Like for example, in the patients that came back from All India Institute (AIIMS), I was surprised that they were able to see the very next day. thank God!
Every time we operate, it cannot guarantee that a patient will be able to see.
And I am doing my best. Results, He gives.
What is the satisfaction?
Without being seen, I know I am getting dua (prayers) and blessings through this service. I tell my patients the same thing. Healing is about dawa (medicine) and dua(prayers). I can do the dawa part, they will have to do the dua part.
Last time you visited, this hospital had 211 pellet injuries. Now it has 460+. No respite in the number of fresh injuries and we have a backlog of people who need retina surgeries.
There are three trained eye surgeons here and fortunately they are happy with me. So I am also ready to come and have decided to come here every month.
I will come again next month. In the meantime they will do all the simpler cases. They are going to be in touch with me and I have asked for all the data. We have two more retina surgeons but they have insisted on the most experienced. I agree. They are right.
In spite of the best surgery sometimes, the vision is not restored. I think people do understand that. Eye is not like a limb. I have the maximum experience in the World, not just India in managing trauma. They are in safe hands but there is no guarantee.

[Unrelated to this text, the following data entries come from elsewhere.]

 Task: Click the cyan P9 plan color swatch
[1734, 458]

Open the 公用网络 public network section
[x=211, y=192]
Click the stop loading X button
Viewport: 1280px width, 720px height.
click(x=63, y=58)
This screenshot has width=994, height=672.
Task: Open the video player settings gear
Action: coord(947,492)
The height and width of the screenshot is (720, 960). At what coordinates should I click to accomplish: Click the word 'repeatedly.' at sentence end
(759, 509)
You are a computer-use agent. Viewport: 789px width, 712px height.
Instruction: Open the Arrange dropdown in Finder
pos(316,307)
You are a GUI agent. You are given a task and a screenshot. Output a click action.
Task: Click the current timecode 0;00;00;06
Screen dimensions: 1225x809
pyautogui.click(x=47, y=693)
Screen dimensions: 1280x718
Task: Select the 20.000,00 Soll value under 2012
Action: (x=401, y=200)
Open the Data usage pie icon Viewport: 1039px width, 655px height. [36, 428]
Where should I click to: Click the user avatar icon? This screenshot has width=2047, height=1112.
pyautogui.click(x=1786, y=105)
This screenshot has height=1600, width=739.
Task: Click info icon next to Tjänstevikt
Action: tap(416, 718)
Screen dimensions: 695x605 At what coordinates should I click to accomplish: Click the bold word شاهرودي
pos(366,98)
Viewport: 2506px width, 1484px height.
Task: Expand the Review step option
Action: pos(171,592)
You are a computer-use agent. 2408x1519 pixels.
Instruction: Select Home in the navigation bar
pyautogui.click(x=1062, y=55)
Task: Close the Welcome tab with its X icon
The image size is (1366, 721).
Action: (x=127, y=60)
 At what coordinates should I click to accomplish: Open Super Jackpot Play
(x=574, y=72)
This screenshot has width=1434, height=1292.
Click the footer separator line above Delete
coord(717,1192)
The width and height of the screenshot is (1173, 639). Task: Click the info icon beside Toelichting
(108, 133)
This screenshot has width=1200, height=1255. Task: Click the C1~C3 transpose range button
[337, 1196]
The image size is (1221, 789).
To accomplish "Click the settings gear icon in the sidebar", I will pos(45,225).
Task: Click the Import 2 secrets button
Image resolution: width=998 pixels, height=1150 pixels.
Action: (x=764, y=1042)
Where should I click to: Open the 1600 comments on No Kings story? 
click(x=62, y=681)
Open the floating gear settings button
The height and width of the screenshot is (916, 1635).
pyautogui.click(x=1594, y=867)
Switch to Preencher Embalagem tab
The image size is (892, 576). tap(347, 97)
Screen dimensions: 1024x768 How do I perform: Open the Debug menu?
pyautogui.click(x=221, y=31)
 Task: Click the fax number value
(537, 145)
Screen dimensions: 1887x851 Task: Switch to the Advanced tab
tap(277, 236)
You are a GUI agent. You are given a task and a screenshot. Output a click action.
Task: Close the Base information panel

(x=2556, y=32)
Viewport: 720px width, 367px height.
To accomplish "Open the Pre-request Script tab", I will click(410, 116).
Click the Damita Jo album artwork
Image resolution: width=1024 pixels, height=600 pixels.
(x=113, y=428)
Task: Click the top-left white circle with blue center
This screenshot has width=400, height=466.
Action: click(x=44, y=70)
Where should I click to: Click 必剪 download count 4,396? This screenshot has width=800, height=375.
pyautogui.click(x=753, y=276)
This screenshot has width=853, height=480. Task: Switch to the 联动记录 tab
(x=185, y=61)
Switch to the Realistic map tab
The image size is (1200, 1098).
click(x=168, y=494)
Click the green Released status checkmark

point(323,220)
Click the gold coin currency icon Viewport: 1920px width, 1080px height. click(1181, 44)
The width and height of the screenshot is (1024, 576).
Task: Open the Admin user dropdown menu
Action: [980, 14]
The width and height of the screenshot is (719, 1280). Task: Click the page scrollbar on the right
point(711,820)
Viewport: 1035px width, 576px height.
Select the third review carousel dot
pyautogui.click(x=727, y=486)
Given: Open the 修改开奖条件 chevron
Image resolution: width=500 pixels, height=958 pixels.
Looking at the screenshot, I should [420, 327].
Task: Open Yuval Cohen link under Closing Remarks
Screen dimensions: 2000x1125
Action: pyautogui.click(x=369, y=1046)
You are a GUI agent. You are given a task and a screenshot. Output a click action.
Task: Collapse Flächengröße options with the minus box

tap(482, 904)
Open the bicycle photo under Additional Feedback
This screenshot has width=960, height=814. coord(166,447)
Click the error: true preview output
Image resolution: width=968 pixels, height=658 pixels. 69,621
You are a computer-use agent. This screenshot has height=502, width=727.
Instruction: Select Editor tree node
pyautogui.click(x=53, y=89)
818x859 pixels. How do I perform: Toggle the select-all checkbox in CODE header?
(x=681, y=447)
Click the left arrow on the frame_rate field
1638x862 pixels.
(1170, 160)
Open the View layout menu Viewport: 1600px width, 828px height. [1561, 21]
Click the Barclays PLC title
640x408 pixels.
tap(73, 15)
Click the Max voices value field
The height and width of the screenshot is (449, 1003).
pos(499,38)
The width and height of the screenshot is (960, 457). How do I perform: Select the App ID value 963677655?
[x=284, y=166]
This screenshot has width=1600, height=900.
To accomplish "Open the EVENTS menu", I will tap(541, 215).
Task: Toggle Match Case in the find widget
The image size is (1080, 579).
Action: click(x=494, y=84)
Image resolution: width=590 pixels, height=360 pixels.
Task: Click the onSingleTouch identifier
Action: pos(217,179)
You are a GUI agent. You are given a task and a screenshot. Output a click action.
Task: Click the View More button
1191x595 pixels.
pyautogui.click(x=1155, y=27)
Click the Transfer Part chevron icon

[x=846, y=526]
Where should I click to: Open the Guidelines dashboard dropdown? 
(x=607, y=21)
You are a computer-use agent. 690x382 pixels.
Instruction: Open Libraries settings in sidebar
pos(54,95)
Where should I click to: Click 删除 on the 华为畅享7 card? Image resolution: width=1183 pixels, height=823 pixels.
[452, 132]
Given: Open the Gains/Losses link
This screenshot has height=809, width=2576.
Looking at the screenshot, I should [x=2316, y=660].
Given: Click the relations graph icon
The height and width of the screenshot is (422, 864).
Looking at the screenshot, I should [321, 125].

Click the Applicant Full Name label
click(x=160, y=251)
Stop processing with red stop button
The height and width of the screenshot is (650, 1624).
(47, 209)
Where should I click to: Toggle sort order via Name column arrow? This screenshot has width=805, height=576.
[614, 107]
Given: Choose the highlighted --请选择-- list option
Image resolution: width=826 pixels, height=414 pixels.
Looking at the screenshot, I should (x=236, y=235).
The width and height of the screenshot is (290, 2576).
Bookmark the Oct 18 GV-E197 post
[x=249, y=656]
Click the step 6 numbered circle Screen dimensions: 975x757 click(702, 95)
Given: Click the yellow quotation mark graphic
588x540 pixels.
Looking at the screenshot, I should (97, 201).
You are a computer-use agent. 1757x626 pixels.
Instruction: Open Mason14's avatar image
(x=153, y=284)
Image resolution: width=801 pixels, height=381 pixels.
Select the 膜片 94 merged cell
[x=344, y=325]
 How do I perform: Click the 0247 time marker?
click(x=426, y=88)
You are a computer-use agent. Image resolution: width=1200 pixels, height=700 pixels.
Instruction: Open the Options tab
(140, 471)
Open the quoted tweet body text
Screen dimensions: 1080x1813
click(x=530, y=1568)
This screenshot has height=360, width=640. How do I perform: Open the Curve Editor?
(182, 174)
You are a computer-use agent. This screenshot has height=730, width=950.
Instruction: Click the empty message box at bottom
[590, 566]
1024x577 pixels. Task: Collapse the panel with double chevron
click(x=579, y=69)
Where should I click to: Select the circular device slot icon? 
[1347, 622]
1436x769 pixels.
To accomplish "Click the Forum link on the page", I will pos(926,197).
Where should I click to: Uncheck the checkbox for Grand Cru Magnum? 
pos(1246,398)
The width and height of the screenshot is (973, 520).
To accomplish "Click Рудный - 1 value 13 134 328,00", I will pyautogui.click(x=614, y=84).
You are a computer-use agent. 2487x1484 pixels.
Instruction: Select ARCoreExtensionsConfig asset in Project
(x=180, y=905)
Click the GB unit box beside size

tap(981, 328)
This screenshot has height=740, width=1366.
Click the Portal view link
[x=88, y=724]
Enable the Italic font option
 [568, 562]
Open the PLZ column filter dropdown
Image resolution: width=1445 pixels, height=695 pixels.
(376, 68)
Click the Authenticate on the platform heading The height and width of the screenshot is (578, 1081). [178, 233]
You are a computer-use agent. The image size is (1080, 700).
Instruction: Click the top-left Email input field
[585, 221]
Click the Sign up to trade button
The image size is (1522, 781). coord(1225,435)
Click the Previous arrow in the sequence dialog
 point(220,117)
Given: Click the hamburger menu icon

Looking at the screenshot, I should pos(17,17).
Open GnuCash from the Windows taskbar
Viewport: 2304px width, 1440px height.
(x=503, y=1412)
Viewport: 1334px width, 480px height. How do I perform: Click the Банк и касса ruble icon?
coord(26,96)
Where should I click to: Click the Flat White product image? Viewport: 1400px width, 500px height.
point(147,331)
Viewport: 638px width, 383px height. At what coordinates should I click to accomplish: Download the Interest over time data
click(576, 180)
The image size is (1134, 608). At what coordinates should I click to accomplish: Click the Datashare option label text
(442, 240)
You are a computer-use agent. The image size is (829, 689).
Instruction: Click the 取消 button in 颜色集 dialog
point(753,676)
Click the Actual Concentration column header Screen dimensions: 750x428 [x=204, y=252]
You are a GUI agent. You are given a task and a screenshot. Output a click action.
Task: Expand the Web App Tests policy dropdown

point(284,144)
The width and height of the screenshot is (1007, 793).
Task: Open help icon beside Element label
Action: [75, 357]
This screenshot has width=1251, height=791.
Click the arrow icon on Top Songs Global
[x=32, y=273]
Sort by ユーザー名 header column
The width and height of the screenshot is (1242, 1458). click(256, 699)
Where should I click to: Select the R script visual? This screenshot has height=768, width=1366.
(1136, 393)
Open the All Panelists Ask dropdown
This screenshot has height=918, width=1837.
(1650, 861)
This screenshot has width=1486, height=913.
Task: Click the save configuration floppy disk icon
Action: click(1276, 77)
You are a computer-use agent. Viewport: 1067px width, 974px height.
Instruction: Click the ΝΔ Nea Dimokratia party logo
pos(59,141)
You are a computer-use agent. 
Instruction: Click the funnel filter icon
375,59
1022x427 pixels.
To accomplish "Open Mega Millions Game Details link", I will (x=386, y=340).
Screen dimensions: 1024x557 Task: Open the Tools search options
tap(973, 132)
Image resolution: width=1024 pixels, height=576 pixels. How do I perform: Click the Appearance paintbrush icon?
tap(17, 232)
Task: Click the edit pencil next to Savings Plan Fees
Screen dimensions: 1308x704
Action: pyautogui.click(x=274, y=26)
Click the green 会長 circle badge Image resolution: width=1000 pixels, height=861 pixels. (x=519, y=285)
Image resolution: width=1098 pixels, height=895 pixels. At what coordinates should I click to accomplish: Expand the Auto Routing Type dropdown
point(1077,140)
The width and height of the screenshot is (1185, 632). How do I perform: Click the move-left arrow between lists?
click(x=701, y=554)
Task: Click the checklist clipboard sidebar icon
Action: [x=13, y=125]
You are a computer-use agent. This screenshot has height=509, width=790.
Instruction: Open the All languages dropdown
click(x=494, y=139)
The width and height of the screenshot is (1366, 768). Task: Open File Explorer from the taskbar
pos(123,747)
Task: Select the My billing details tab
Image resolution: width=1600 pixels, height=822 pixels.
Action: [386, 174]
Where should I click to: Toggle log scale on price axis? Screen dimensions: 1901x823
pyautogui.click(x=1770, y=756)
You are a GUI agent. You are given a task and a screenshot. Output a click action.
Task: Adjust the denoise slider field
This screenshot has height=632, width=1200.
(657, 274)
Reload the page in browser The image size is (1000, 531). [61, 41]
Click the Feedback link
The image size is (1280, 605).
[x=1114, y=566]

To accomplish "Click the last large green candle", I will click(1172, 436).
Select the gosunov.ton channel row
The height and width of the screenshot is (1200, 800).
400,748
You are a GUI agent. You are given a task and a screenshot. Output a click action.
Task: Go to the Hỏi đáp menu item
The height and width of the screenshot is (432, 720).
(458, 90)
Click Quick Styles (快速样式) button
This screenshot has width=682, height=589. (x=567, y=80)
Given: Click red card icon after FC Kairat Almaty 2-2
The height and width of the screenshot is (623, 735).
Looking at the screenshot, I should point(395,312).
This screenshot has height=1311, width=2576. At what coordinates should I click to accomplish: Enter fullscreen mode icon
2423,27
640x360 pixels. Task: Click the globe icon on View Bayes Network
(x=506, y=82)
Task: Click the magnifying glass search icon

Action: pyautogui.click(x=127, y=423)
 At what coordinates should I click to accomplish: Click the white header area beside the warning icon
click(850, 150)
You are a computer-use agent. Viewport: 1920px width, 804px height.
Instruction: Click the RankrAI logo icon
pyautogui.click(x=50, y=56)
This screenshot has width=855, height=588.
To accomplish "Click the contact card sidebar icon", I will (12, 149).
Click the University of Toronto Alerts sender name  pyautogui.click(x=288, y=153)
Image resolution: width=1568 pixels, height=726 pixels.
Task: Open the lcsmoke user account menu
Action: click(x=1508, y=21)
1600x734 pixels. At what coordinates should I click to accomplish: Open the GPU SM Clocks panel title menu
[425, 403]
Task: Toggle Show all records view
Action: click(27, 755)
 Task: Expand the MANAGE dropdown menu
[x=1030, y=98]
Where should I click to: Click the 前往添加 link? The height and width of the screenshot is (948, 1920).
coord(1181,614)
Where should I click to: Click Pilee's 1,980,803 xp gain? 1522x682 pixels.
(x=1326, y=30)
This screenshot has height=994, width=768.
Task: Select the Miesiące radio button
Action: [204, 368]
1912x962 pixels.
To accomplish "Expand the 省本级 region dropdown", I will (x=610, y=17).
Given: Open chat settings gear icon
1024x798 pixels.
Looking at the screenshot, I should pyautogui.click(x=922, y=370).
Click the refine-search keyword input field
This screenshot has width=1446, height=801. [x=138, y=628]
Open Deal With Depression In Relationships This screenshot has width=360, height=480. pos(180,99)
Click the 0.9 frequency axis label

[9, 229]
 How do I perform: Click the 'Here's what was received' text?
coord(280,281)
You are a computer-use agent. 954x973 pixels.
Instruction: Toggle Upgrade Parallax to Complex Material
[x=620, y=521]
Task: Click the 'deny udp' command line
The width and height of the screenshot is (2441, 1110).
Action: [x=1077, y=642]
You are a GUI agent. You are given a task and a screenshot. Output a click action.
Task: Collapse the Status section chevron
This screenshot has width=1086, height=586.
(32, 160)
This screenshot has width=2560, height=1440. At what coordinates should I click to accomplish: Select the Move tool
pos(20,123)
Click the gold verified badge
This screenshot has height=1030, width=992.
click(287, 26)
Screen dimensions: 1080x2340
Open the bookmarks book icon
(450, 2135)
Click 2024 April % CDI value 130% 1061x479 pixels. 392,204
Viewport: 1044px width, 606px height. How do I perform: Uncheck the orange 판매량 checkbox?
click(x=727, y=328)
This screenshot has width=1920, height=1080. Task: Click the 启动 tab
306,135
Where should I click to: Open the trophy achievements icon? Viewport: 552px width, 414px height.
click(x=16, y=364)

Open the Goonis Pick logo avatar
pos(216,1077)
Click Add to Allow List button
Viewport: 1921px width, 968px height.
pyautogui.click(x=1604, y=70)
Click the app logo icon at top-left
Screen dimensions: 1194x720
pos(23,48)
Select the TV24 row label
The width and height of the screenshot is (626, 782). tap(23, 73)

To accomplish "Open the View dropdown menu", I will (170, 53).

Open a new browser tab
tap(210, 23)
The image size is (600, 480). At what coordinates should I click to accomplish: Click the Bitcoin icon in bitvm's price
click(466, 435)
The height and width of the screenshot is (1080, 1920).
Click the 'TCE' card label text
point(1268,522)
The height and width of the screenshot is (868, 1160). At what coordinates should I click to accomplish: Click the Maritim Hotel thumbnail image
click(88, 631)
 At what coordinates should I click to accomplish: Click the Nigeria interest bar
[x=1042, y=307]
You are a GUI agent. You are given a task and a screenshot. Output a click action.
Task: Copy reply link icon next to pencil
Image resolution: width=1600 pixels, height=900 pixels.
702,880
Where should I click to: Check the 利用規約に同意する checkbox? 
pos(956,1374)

What do you have to say about the eye surgery facilities here?
They are excellent.
I pray that peace prevails but I feel we need to create a Center of Excellence here at this hospital. I have spoken with Chief Minister, the Health Secretary and Borderless World Foundation about it last time around. The facilities are here but there are little things that need to be streamlined, consolidated.
We should have this institute here as an International Institute of Eye Trauma. I don’t want it to sound like we are creating an institute for pellets. Injuries happen all over the world, in our homes. Only yesterday I did surgeries on eyes of two kids who had had injuries happening in their domestic environments. Injuries also happen at workplaces.
I feel we need more doctors trained in retina surgeries. Infact every surgeon here needs to have training in retina surgeries.
How can we improve upon the facilities for eye trauma here?
As an academician, I am angry. I want that department should have been established here yesterday, not today. Regional Institute of Ophthalmology is given by GoI to upgrade an institute to receive more funds, more staff and then they can do more work. The funds will be transferred from GoI to state government.
The order for upgradation has come two years back, but it has not been done yet.
I am the President of Ocular Trauma Society and we have started Fellowships in Ocular Trauma. An eye doctor with MS or DNB can avail this fellowship. We could have an arrangement wherein for one year they work with me and for six months they train here.
My coming here should also be about sharing experience and knowledge. By teaching, I also learn.
About 500 injured and counting... Is it time to put our foot down?
Yes. But who will put the foot down. You as media have been writing about it, why no one is listening? We have to think out of box. We are not being heard.
If all of us pray collectively, perhaps this will end.